Kolejnym trendem jest rozwój możliwości komunikacyjnych poszczególnych urządzeń „w kierunku” 5G, co pozwala na nawiązanie łączności także w miejscach, gdzie nie ma sieci Wi-Fi. Popytowi sprzyja też rosnąca wydajność i dłuższa praca na baterii. Specjaliści zwracają uwagę na dostosowanie oferty vendorów do potrzeb klientów w rozwijających się branżach.

– Przykładem są kontrolery bezprzewodowe do dronów czy innych urządzeń przemysłowych, bądź komputery pojazdowe dostosowywane do pojazdów rolniczych. Kolejny przykład to dział przemysłu związany z OZE i smartfony, które znalazły zastosowanie w diagnostyce stacji ładowania, gdzie kamera termowizyjna pozwala szybko wykryć miejsce przegrzewania obwodów elektrycznych – mówi Bogusław Foszmanowicz, CEO BMF-u.

Analitycy i dostawcy spodziewają są ponadto większych zakupów urządzeń rugged na potrzeby różnego rodzaju działań w rzeczywistości rozszerzonej (AR).
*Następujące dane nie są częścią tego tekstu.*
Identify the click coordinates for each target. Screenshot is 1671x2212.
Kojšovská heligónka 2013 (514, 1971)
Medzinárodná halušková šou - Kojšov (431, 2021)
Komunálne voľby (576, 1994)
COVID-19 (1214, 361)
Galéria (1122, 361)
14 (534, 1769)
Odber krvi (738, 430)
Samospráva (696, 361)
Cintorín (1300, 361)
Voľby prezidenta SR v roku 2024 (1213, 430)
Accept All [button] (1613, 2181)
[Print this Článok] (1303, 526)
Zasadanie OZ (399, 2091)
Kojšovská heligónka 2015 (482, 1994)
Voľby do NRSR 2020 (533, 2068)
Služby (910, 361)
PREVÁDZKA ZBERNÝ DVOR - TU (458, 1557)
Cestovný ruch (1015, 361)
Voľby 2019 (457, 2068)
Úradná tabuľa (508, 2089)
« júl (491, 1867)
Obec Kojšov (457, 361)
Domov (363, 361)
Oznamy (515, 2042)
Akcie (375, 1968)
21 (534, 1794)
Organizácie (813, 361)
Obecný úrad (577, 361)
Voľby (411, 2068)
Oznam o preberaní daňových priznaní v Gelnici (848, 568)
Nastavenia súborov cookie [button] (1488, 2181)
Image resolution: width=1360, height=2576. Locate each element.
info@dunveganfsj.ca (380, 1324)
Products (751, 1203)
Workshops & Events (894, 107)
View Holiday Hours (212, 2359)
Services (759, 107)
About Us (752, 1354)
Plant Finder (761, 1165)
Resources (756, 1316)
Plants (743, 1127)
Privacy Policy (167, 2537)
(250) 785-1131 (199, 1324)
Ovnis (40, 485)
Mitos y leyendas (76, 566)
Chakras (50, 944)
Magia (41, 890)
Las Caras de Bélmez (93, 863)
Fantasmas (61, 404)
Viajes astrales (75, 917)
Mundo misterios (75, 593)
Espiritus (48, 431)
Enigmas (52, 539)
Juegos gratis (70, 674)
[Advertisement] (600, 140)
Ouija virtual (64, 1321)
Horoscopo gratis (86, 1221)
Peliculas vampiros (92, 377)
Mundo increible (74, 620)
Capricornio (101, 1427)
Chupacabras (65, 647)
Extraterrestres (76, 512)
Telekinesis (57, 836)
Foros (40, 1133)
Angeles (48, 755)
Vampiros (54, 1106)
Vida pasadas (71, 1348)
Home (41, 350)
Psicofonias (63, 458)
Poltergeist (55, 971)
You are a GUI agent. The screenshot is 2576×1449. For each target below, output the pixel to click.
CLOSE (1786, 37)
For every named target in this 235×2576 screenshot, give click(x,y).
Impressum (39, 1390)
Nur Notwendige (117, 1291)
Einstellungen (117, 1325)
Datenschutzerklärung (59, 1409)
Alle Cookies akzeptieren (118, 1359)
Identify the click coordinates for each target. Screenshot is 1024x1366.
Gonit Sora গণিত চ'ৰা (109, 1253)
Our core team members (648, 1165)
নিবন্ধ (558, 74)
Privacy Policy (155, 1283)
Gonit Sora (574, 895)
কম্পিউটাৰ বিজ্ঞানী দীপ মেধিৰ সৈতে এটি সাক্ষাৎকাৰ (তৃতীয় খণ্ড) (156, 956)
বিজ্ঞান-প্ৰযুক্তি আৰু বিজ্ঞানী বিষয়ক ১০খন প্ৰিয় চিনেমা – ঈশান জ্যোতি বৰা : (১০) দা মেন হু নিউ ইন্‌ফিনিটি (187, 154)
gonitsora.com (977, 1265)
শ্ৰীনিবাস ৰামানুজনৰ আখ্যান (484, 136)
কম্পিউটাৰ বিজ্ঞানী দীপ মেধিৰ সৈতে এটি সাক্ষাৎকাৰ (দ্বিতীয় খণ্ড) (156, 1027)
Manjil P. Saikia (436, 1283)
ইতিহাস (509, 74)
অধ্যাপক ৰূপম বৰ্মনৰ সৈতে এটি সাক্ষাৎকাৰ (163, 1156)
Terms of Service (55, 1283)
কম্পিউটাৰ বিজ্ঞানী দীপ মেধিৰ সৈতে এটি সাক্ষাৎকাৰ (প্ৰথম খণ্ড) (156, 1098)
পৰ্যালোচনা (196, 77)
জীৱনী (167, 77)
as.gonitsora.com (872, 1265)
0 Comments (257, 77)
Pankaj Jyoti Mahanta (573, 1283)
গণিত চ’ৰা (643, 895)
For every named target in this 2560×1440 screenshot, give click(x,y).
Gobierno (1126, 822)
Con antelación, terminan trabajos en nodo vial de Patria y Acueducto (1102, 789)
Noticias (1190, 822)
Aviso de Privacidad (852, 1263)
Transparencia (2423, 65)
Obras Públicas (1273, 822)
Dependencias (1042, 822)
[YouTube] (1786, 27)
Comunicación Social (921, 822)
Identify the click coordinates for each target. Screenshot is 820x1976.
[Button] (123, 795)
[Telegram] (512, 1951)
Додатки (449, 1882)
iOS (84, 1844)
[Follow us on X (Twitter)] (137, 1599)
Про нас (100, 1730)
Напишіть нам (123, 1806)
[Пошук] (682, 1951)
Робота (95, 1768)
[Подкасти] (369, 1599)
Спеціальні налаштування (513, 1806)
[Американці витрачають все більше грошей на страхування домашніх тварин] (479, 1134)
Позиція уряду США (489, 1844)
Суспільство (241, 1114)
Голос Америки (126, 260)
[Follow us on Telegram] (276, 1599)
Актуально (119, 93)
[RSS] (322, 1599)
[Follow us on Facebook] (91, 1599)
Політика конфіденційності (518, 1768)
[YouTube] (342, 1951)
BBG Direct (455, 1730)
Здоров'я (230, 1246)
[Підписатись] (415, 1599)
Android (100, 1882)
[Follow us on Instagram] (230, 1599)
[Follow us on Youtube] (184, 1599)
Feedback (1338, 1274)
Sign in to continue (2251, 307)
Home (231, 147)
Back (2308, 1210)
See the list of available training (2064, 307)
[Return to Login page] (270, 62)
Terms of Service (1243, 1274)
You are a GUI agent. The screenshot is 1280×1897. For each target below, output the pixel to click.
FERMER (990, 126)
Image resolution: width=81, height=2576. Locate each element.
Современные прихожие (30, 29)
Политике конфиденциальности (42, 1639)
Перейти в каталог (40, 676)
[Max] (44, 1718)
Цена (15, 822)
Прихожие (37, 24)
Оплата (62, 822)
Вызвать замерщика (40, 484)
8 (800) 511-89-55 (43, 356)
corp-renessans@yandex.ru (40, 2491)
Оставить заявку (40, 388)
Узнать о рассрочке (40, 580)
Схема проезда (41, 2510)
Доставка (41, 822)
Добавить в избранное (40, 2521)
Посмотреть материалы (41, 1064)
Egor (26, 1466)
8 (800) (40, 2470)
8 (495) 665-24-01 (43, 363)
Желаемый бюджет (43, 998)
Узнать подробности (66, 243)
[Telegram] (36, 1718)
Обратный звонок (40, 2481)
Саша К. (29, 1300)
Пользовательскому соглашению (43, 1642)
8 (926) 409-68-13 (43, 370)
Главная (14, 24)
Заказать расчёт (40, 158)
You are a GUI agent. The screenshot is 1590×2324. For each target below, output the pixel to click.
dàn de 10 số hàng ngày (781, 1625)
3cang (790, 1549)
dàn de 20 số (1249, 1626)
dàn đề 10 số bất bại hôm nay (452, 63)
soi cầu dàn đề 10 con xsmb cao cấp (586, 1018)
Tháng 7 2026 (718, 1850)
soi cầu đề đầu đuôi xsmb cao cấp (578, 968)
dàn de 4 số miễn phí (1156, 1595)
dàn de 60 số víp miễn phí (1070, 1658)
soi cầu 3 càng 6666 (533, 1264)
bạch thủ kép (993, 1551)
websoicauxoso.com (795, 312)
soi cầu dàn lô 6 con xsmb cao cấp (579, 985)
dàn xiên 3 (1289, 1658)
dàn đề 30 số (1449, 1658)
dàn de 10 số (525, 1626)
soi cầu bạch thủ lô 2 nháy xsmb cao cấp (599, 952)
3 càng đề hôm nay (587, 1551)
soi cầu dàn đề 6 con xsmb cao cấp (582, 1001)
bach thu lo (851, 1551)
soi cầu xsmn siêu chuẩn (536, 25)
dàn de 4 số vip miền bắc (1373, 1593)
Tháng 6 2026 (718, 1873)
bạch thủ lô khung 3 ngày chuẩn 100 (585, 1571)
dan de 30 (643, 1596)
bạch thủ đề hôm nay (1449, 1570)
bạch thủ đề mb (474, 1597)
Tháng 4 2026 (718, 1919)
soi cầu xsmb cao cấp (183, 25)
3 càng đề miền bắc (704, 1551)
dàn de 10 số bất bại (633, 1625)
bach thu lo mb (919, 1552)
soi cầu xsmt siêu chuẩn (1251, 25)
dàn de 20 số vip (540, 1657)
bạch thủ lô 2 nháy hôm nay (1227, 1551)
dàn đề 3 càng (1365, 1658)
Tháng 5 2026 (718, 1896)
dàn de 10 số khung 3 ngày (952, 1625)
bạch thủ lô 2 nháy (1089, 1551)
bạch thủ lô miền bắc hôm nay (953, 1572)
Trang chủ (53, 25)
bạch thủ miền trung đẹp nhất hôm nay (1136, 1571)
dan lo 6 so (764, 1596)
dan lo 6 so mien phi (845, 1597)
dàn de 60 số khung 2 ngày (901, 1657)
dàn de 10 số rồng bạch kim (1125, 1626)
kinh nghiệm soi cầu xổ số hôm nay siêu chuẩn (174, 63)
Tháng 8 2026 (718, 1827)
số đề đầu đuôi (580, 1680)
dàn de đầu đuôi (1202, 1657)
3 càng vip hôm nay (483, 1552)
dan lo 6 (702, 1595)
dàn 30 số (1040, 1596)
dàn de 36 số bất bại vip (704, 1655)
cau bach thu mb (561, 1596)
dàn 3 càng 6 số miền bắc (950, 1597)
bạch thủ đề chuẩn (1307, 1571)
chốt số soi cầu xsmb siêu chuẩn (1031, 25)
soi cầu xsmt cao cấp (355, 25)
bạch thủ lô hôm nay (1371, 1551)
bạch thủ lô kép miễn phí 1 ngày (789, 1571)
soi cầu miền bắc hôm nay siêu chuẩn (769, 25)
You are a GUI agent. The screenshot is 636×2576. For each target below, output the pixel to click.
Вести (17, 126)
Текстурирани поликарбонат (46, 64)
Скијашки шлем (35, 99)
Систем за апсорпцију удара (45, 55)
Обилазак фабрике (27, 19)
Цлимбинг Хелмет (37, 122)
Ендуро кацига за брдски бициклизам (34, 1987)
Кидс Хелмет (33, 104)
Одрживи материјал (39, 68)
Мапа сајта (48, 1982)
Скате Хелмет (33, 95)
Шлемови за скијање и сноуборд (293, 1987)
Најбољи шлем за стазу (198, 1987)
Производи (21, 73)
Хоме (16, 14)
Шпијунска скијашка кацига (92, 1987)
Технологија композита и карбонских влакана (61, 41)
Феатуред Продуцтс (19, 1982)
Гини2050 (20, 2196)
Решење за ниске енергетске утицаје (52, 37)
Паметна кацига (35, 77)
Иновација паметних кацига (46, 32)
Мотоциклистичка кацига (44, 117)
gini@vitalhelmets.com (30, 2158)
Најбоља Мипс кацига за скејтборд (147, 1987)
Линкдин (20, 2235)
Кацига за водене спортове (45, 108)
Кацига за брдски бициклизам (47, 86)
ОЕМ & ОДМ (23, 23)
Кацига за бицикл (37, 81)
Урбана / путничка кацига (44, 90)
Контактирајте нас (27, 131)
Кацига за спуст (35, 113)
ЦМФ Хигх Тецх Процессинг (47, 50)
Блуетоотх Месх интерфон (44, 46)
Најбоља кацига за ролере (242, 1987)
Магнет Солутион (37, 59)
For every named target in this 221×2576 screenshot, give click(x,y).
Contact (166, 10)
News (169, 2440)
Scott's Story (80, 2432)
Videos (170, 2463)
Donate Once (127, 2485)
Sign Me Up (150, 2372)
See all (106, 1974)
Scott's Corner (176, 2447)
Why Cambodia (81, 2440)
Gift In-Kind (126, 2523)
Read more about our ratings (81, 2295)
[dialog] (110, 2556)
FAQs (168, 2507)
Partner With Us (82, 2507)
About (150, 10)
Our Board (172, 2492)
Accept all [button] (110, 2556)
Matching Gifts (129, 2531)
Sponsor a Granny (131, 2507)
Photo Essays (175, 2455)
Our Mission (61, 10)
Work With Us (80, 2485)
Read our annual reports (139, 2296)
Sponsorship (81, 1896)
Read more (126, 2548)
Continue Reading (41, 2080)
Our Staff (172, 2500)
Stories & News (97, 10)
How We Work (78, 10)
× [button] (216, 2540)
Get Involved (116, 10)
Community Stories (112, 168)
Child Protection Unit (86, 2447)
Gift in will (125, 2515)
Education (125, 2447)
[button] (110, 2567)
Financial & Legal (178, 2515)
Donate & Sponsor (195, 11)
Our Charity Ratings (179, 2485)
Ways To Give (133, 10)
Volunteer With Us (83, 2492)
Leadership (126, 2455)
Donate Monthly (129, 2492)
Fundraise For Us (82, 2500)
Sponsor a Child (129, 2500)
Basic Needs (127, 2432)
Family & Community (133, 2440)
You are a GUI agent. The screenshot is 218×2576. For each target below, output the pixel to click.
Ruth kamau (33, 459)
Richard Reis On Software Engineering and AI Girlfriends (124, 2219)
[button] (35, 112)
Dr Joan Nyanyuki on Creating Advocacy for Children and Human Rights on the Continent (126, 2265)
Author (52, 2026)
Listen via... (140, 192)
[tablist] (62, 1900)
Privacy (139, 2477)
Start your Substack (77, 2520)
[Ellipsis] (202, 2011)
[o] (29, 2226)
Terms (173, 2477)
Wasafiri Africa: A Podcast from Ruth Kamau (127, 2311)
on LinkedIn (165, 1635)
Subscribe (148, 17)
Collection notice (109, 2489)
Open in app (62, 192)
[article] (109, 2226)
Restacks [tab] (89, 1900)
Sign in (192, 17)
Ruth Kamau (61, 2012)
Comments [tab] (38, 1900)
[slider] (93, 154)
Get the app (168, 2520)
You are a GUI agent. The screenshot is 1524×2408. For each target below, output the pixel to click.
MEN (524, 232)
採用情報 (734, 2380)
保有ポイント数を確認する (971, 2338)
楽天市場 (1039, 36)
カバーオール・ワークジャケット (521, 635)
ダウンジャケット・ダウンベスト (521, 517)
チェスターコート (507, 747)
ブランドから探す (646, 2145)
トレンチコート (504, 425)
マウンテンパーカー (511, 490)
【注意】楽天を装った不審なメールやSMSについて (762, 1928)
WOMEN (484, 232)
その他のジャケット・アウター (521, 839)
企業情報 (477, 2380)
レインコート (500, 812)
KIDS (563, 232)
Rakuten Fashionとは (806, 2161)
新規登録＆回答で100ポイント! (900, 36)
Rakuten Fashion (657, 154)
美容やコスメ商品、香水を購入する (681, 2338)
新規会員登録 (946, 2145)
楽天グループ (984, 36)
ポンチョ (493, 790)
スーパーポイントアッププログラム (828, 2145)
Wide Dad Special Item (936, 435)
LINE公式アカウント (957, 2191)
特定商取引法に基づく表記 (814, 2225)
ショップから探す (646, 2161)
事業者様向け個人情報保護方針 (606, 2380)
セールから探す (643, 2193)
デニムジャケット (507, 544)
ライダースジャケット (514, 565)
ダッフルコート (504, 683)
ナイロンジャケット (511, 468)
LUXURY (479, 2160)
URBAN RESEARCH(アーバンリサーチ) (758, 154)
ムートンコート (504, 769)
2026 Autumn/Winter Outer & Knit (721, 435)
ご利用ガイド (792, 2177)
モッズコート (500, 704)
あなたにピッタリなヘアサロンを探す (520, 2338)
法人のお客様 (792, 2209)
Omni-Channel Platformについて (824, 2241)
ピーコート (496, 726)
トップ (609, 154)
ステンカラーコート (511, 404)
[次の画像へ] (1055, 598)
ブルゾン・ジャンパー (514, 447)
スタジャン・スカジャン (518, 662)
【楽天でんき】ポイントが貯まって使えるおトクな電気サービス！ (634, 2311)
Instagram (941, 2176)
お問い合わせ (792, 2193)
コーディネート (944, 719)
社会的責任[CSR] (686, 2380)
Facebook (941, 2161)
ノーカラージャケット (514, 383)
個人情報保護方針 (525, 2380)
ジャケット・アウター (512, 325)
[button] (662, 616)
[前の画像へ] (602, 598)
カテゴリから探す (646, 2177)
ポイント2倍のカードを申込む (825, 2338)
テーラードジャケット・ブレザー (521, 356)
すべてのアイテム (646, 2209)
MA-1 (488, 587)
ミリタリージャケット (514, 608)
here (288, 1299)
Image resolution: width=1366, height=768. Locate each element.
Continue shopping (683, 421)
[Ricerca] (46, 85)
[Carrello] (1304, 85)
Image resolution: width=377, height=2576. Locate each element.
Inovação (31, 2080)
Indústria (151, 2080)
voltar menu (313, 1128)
– Ten rynek dopiero nabiera tempa, ale widzimy w nim duży potencjał wzrostu. Urządzenia te znajdują główne zastosowanie w zdalnym wsparciu, co istotnie obniża koszty serwisowe, a także w logistyce – podkreśla Marek Ołdakowski.

Zdaniem integratora

Mateusz Dębowski, Head of Sales, MBA System Mateusz Dębowski, Head of Sales, MBA System  

W 2024 roku popyt na sprzęt rugged był mniejszy niż w 2023. Wynikał głównie z wielu zmian będących konsekwencją powołania nowego rządu. Głównymi odbiorcami tego typu urządzeń były służby mundurowe, które zamawiały najczęściej tablety i komputery przenośne. Duże zakupy realizowała również branża energetyczna. Największym wyzwaniem przy tego typu projektach jest fakt, że jako sprzęt specjalistyczny jest on dostarczany na zamówienie. Czas dostawy bardzo często przekracza 6 miesięcy, wiec projekty tego typu są długoterminowe. Należy również zwrócić uwagę na fakt, że na rynku europejskim pojawia się coraz więcej produktów chińskiego pochodzenia, bez wymaganych certyfikatów, ale dużo tańszych, które negatywnie oddziałują na rynek. Część odbiorców jest przekonana, że są to produkty o jakości równorzędnej do tych, które funkcjonują w tej branży od dawna.